The halls were empty, so Scooter found the litter box quickly. It sat in a small little cubby, tucked away from view. It would have been hard to find except for the small privacy screen someone had put up for Jabba’s benefit. On it were pictures of cats chasing mice and the words “shhhhh, I’m a shy pooper” on it. Scooter had seen Jabba recently, and he guessed it was a long time since Jabba chased anything. But it struck Scooter as odd that they would put a HoloGolf machine so close to a place where Jabba did his business. That machine was loud and obnoxious. 

Next to the litter box was a wall of cubbies, which likely hid the kitty litter. “Time for a tee-rific game of golf? Stop putting around and get to it,” the automated announcer said sensing Scooter getting close. 

Scooter had never seen the machine before, but then again he rarely ventured down to the basement. It was usually packed with old folks that worked behind the F&D security door, coming out for a break for whatever mysteries happened inside.  Come to think about it, most of the people in F&D were what Scooter considered “geezers.” Scooter had never been allowed inside F&D. 

“Let’s par-tee!” Scooter burped and shook his head. Puns made him queasy. 

There it was. On the bottom shelves of the cupboard. Twelve enormous bags of kitty litter. Jabba was a big cat so he must have used a lot of litter. Scooter knelt down to get it, but as he reached for it, it seemed to move away from him. 

But that’s impossible, he thought. It somehow seemed farther from him as he moved to grab it. He reached and stretched, and still it remained out of reach. He climbed into the cabinet, crawling towards the bottle, which seemed to move farther and farther away from him. The cabinet was so much deeper than he expected. Somehow roomier, spacious. But he crawled on towards the bottle. 

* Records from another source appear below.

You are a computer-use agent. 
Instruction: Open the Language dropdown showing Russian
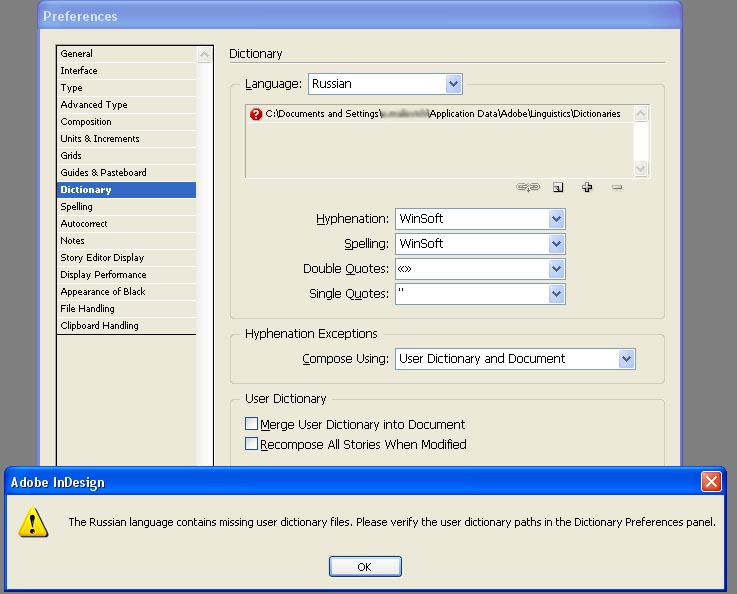click(x=453, y=84)
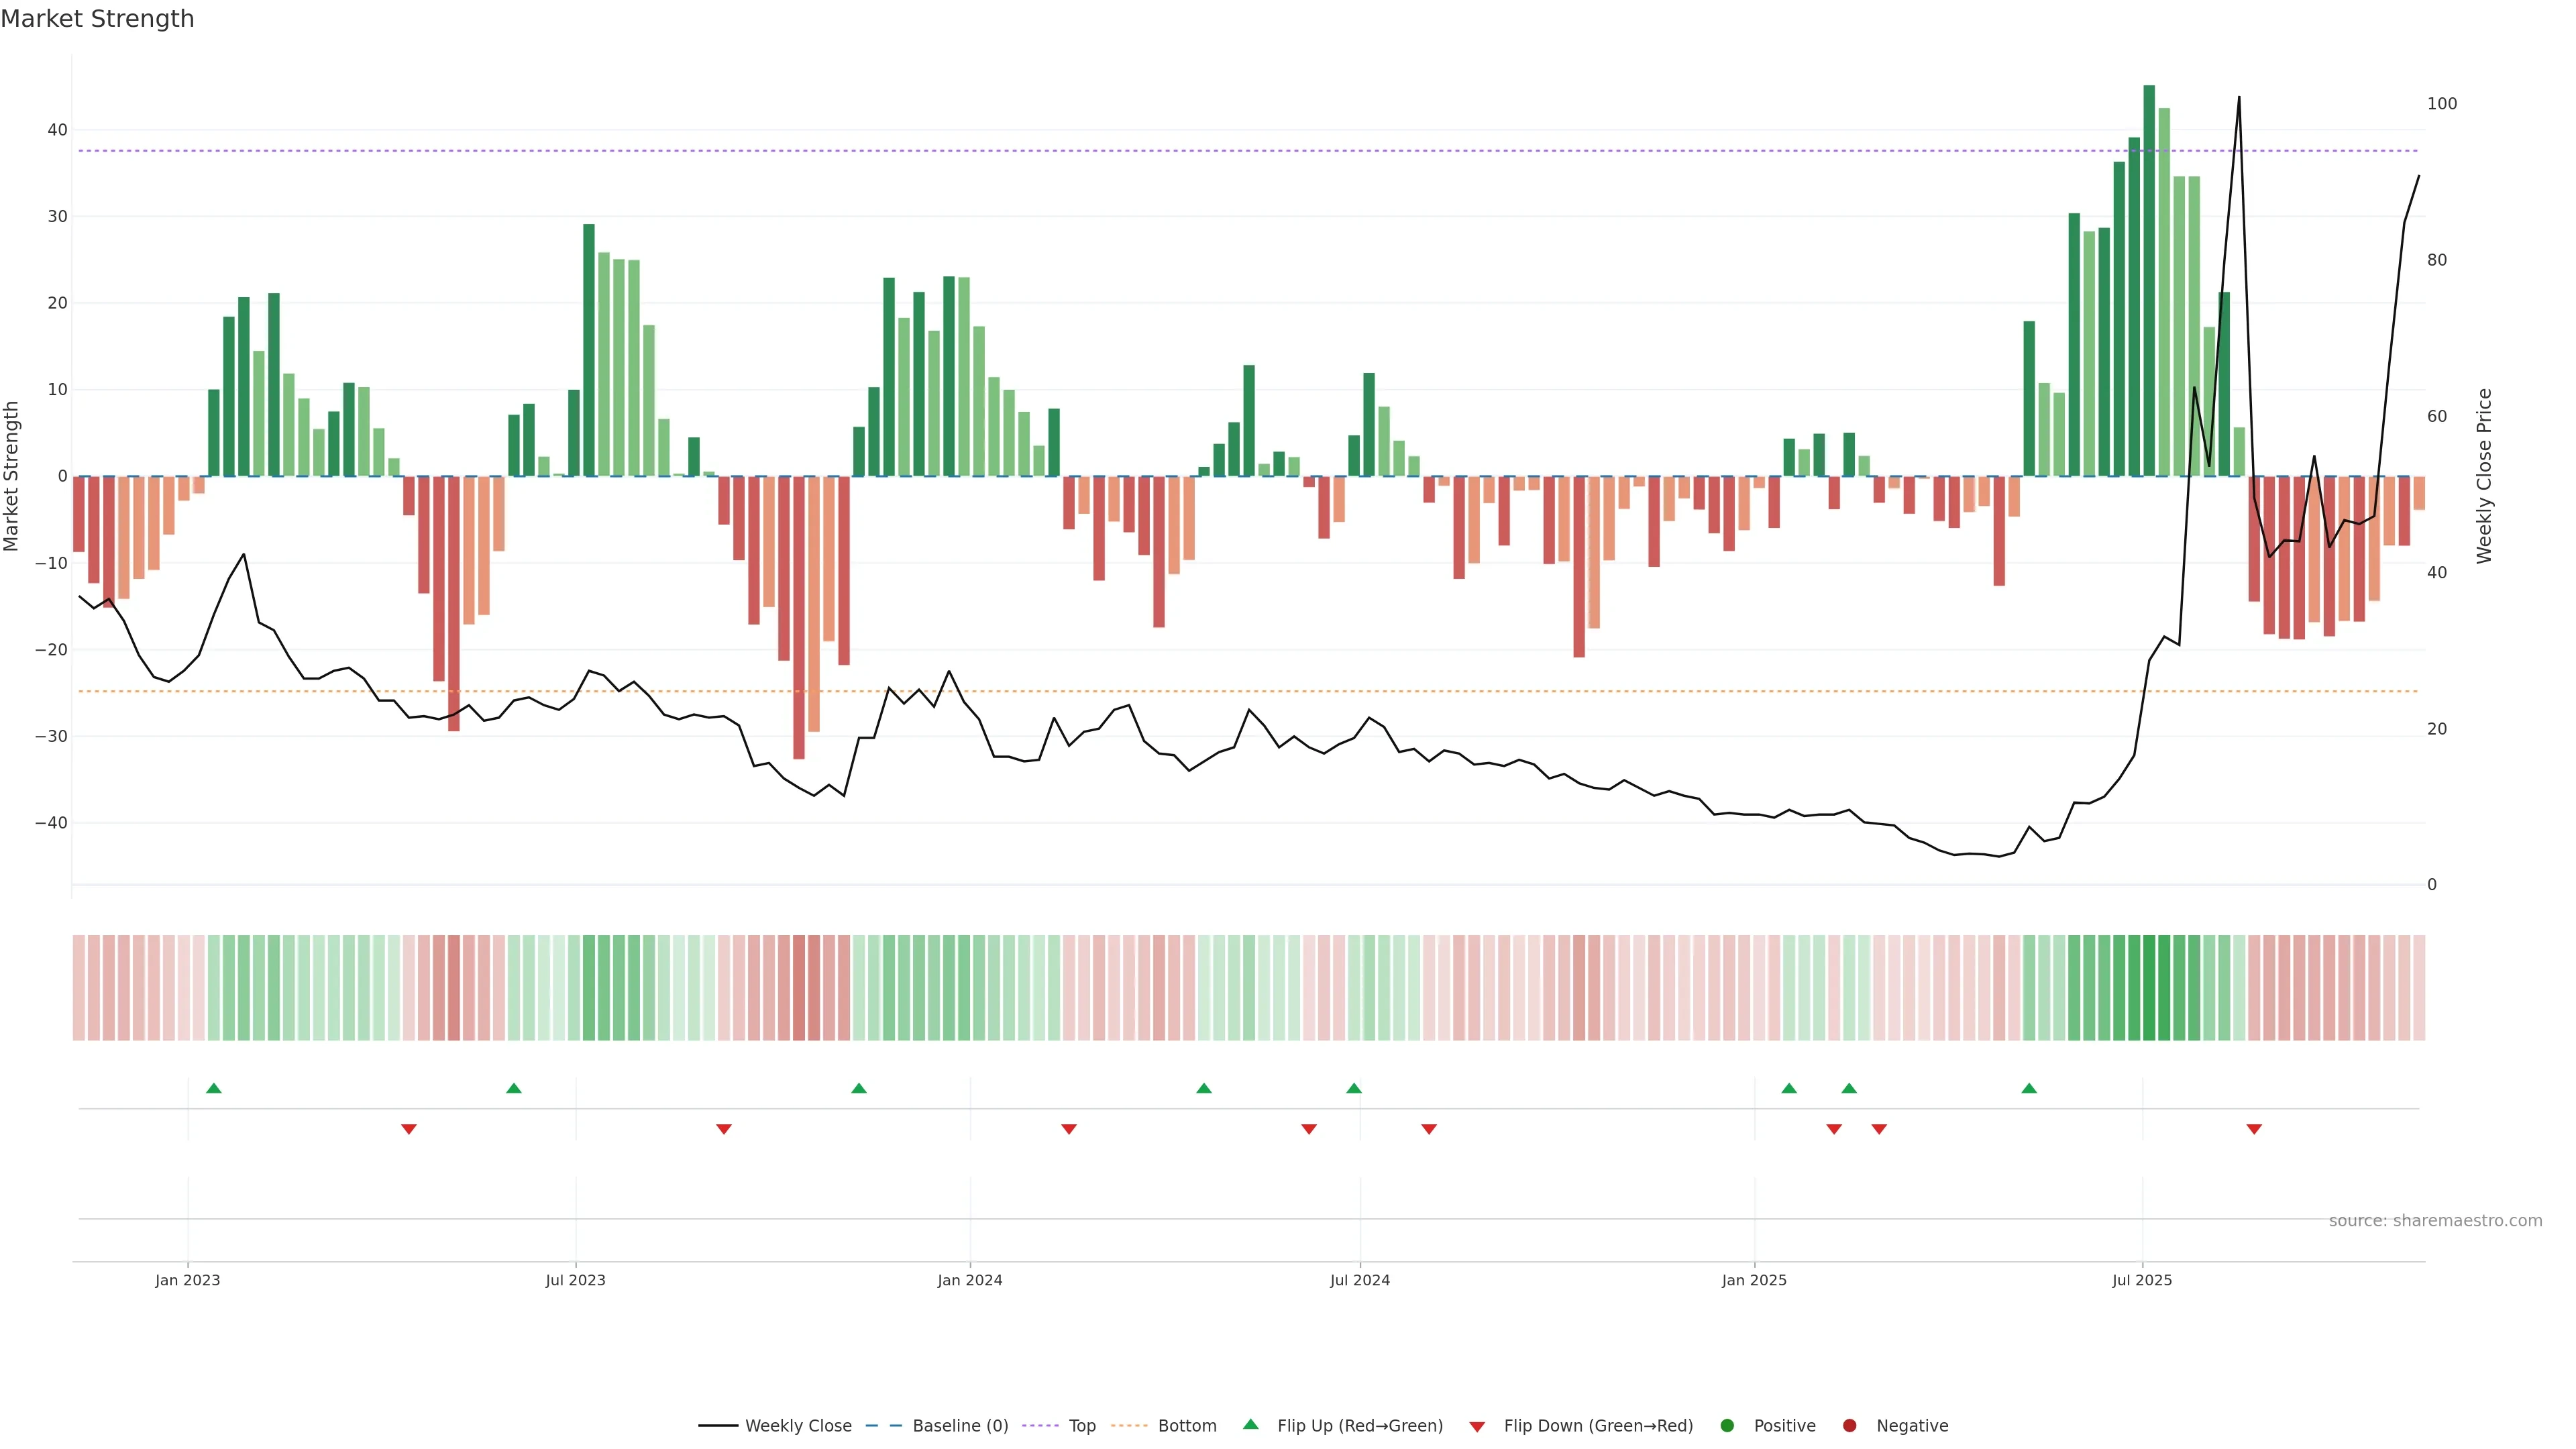The image size is (2576, 1449).
Task: Click the source: sharemaestro.com text
Action: click(x=2435, y=1221)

There was a light all around Scooter. Did he get turned around inside this cabinet? Was it so big that he might have gotten lost? And which way was up or down?

In the span of a thought, the light inside the cupboard was now bright as daylight. The wood of the cupboards under Scooter’s hands, now rough and dry like gravel. Warm air moved across his back. 

Scooter stood. He stood on ground not made of tile but of gray ash. The sky was a great bloodshot eyeball, shedding fiery tears upon the earth, the dark pupil casting an unsettling shadow upon the world. Trees made of what appeared to be human appendages, arms, legs, fingers, swayed as a hot gust of wind swept the dust of the land across the landscape. 

Airplane sized winged centipedes flew overhead, as they snapped at each other. Their shrieks echoed across the barren landscape. The kitty litter which moments ago was within grasp was nowhere to be found. 

Scooter tapped the comm button on his shoulder. “Maygan, I don’t know if you can hear me, but I’ve run into a teeny-tiny setback.” 

The pupil of the giant eyeball rolled across the sky stopping at the horizon. It fixed itself upon Scooter. 

“Intruder,” a voice loud as thunder said. A voice from everywhere. The monsters flying overhead ceased their snapping and moved their bodies in the direction of Scooter. 

Scooter I’m counting on you. 

“Well this probably isn’t great,” Scooter said.